Google announces change in AdWords affiliate policy
By Charlene Li
Today, Google started notifying its affiliate advertisers of a change in its AdWords policy. I had an opportunity to speak with Salar Kamangar, director of product management, about it on Wednesday.
Google will no longer be showing multiple ads with the same displayed URLs for the same search query. Their goal is to reduce duplicate ads from affiliates and to increase the diversity of the ads that appear. If there are multiple ads, the one with the highest “ad rank” (based on clickthrough rate multiplied by the maximum CPC rate) gets displayed.
There are a few implications for both affiliates and retailers with this policy change:
+ The affiliates that highly productive -- or are willing to pay a significantly higher rate to offset lower clickthrough rates -- will appear. An advertiser who doesn’t have a high ad rank can unseat the current advertiser only by increasing its maximum CPC rate. This is because it can’t increase the clickthrough rate for that keyword because its ad isn’t being shown anymore. The affiliate that does appear must continually ensure a high clickthrough rate and/or increase the maximum CPC to keep other affiliates from appearing.
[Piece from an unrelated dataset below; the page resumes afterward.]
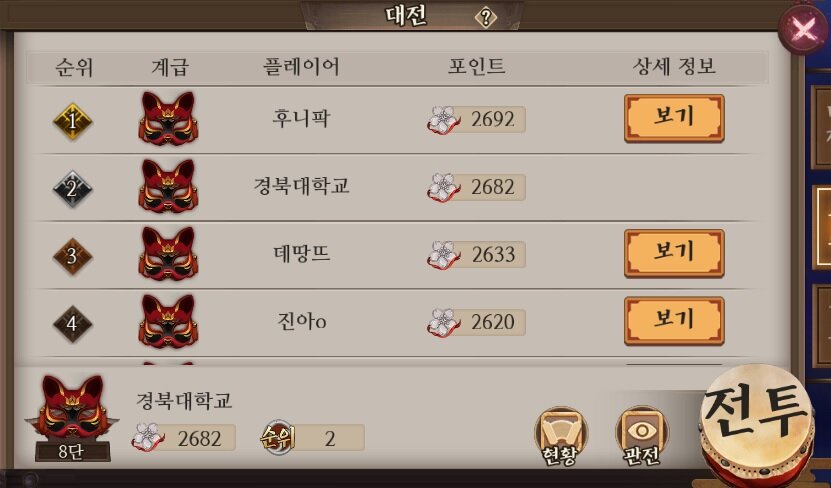Click the 포인트 column header

click(x=476, y=67)
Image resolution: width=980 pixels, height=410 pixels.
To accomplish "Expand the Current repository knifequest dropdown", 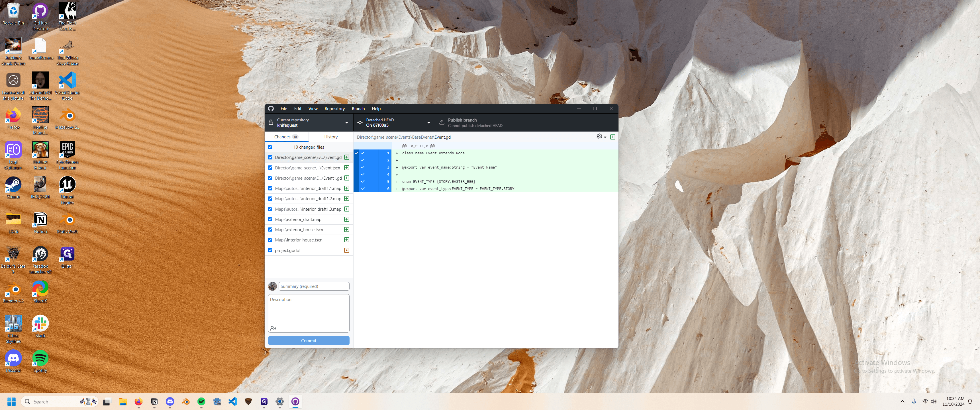I will 309,122.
+ Parent retailers could be beaten out of paid search by their own affiliates, especially if those affiliates are more targeted in their ad description, and thus get better clickthroughs. Salar rationalized that even if the retailer is bumped out, it would still benefit from the affiliate getting the sale, but it will be cold comfort to a product manager who’s being measured on search visibility. One additional benefit to the parent retailer -- to justify higher maximum CPCs, affiliates will have to increase their conversion rates, which will benefit the parent retailers.
Google claims that the main beneficiary will be its users as they will 1) only see one ad per unique URL and 2) see a greater diversity of advertisers. I’ve attached a screenshot of today’s results on a search for “sopranos box set” below. When the policy is implemented, the second ad with the www.amazon.com URL will not appear.
No doubt, this will make the ads somewhat less repetitive – in this case, two of the top ten ads will be removed. But affiliates will simple resort to using different displayed URL variations to get around this constraint– the human editors at Google just make sure that the URLs match the actual link. In the example here, the ads point to different pages on Amazon, ranging from the actual product page to different searches (“box set” versus “Sopranos+The Complete+DVD”).
So while Google’s intentions are good, the main offshoot will be that affiliates and retailers will have to pay even closer attention to their ad creative to stay ahead of the competition. And oh yes, let's not forget that Google will benefit from higher revenues as affiliates administer counterpunches with higher CPC rates and struggle to increase their clickthrough rates.